I noticed in another thread that some members take the dried corn out of their rat's food mixes, but my rat has been eating the corn in his mix for about a month now with no perceptible damages to his health. However, I understand that damages could be cumulative or internal/imperceptible. So, should I remove the corn or not?

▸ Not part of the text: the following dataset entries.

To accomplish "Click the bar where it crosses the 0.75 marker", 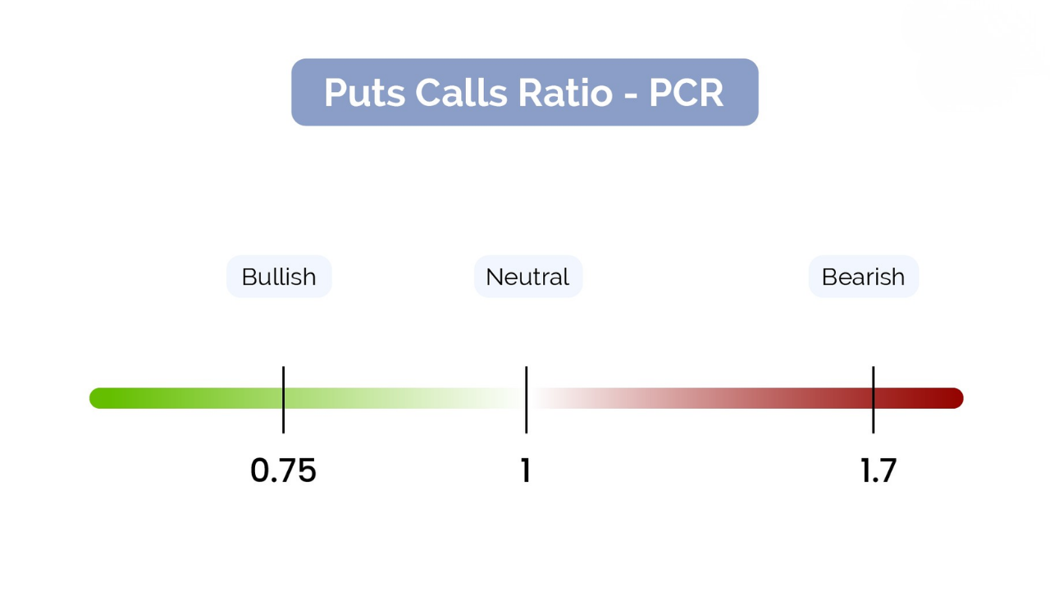I will (283, 398).
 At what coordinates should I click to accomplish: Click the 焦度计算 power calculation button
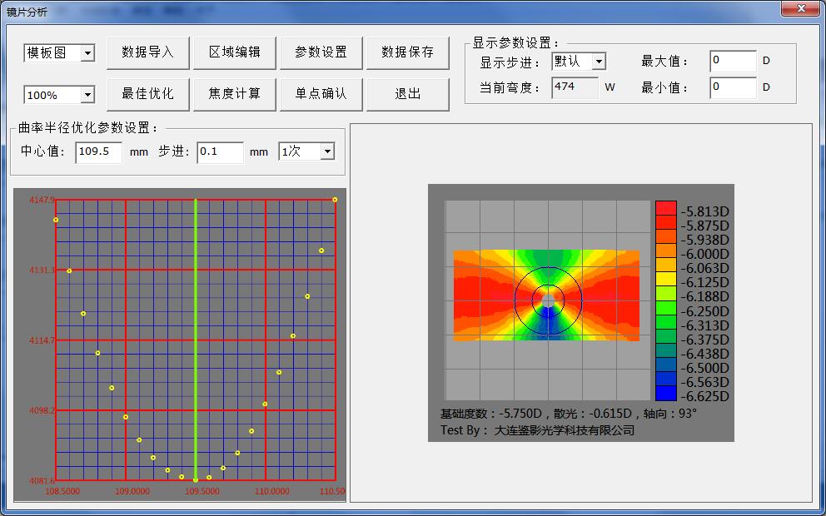pos(235,94)
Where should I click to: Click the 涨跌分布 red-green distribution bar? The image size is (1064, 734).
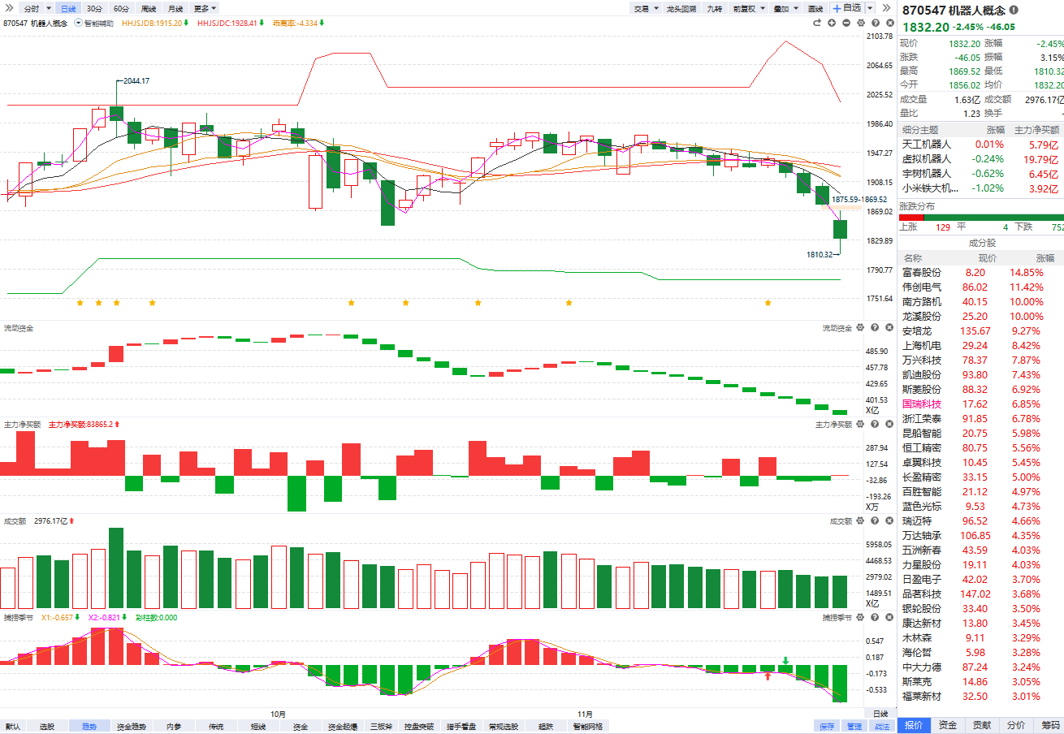coord(981,217)
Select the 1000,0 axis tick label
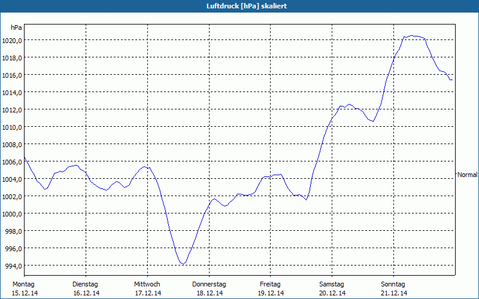Viewport: 479px width, 299px height. coord(12,214)
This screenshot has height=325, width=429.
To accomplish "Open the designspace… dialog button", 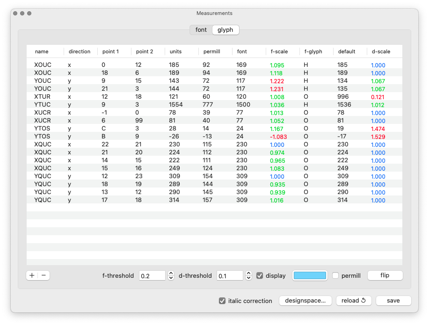I will click(x=306, y=301).
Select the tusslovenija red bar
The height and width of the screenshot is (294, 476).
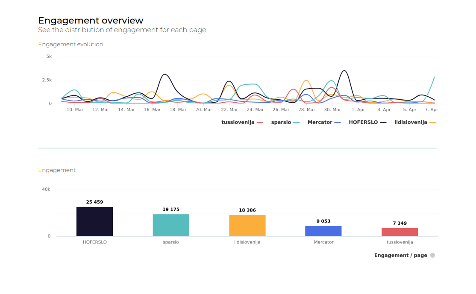(400, 232)
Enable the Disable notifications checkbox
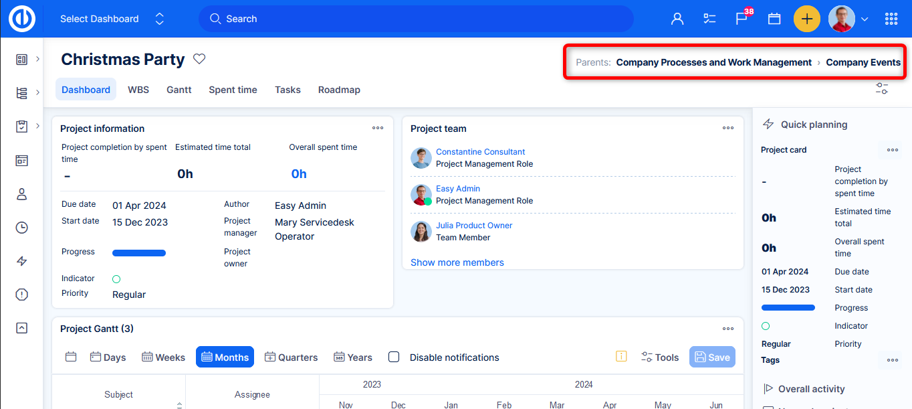912x409 pixels. pos(394,357)
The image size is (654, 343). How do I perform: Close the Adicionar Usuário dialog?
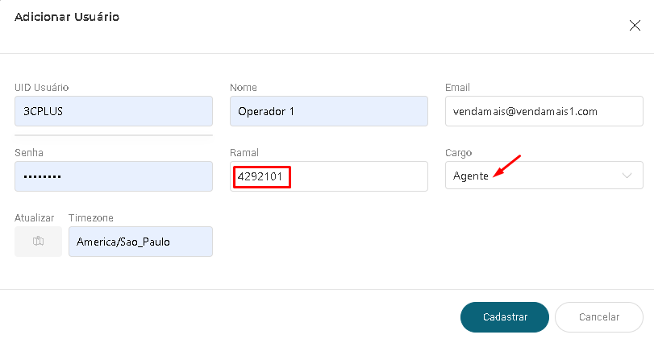click(x=635, y=26)
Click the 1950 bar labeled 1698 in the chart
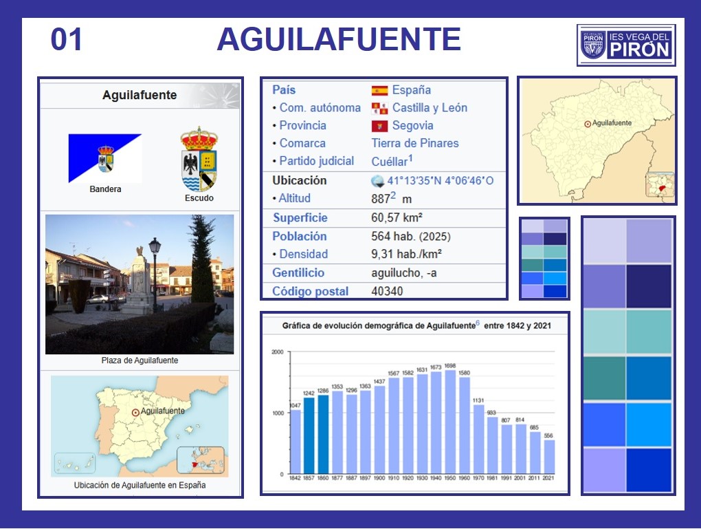 tap(450, 422)
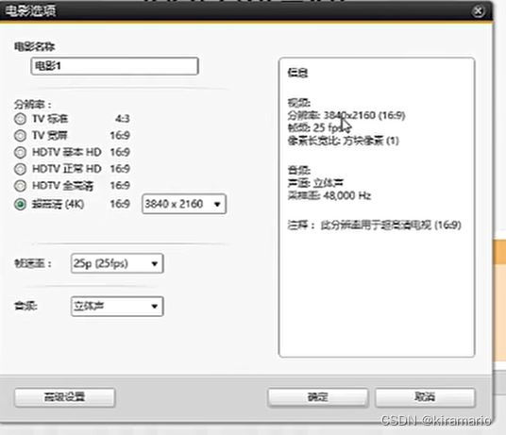506x435 pixels.
Task: Click the 信息 panel resolution line 3840x2160
Action: [x=346, y=115]
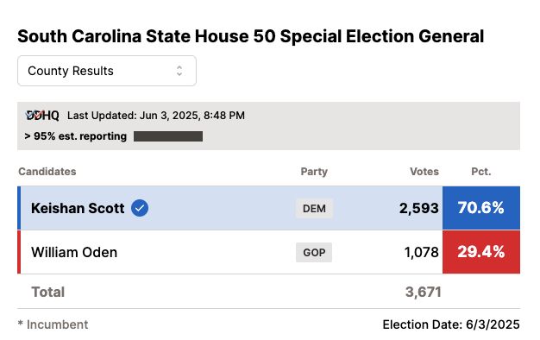This screenshot has width=540, height=340.
Task: Click the estimated reporting progress bar
Action: [168, 136]
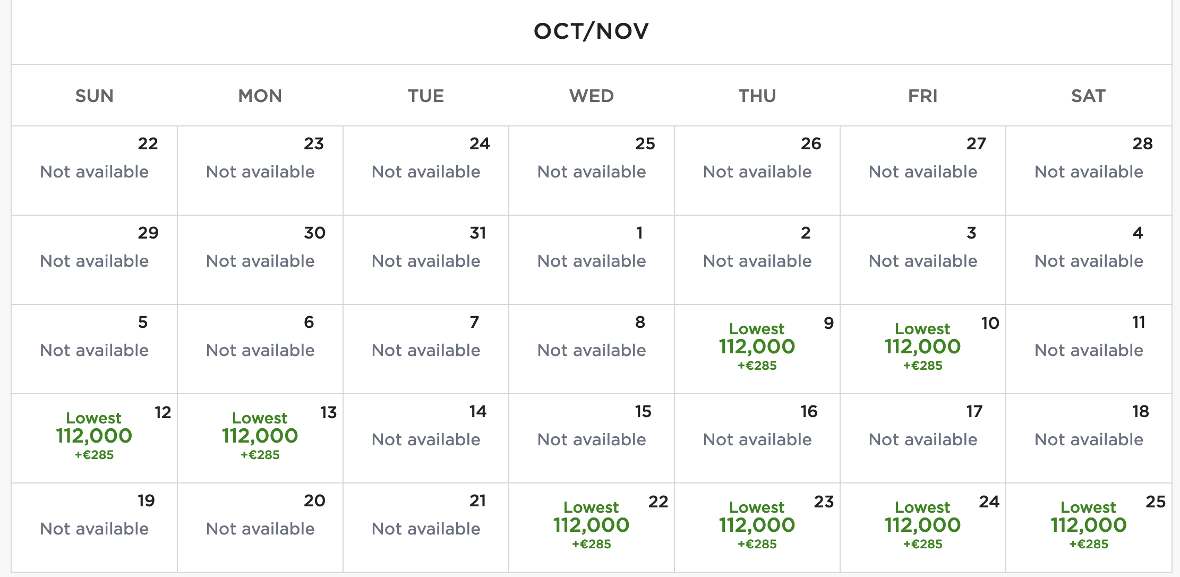Choose Monday 13 lowest fare cell

260,438
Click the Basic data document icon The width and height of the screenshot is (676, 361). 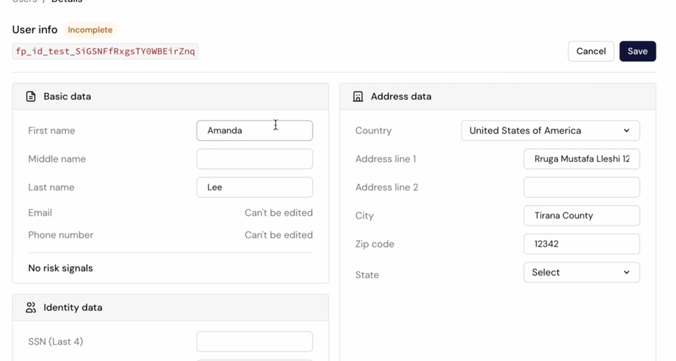[31, 97]
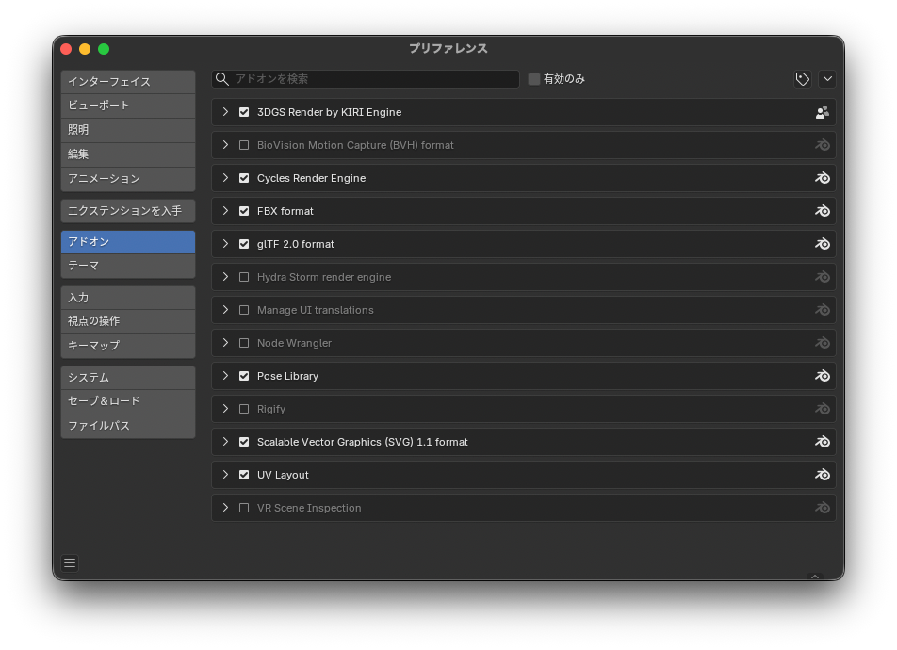Open the hamburger menu at the bottom left
This screenshot has width=897, height=650.
click(x=69, y=562)
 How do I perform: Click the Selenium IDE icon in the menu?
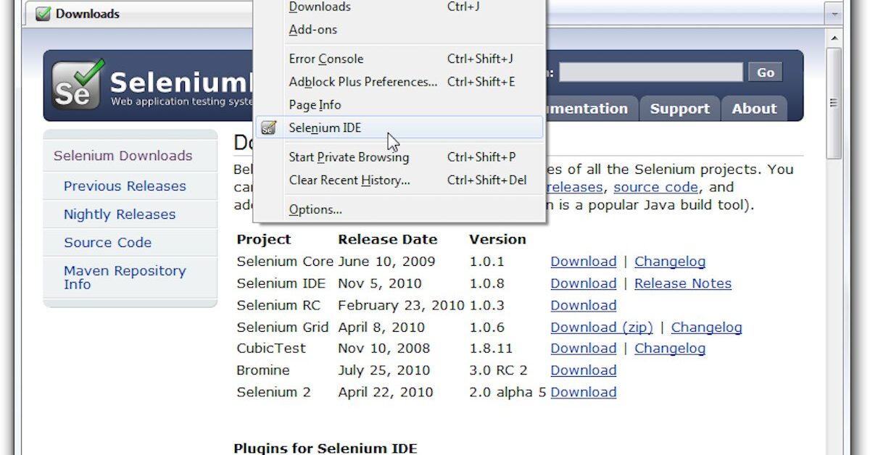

My research didn't really turn up anything decisive, so some first-hand knowledge would be very helpful.


----------



## Gabrielle B (Jan 16, 2009)

"Apparently" we shouldnt feed it too them, I have fed if before with no problems (they didnt really eat a lot of it though) I find they much prefer fresh corn


----------



## zoe9 (Oct 3, 2007)

Dried corn can contain mold and fungus that is known to be carcinogenic to rats.


----------



## ShadowPhoenix (May 27, 2009)

I guess I should take out the corn in their packet mix then.

Is cooked corn okay though?


----------



## zoe9 (Oct 3, 2007)

Cooked corn is fine in moderation, as is fresh and frozen.

It's just the dried stuff you need to be careful of.


----------



## adoraluna (May 9, 2009)

I take the corn out of my mix solely as a precaution. Kind of a "better safe than sorry" thing. I give them a bit of frozen corn during free range time when I put some in a dish of water for them to play in.


----------



## Lea (May 15, 2009)

Just wondering--if the dried corn in the mix contains mold, wouldn't the rest of the mix possibly be contaminated as well?


----------



## marshmallowfriend (Apr 16, 2009)

No. Dried corn can grow mold and usually contains the preservative ethoxyquin which has been shown to increase the incidence of cancerous tumors in rats.


----------



## xxzz6760 (May 1, 2009)

Okay, thanks, guys! I will definitely invest in some fresh corn for Barnabee and remove the dried corn for sure!


----------



## lilspaz68 (Feb 24, 2007)

Corn is also a filler, and doens't have much nutritive value for rats when its dried.


----------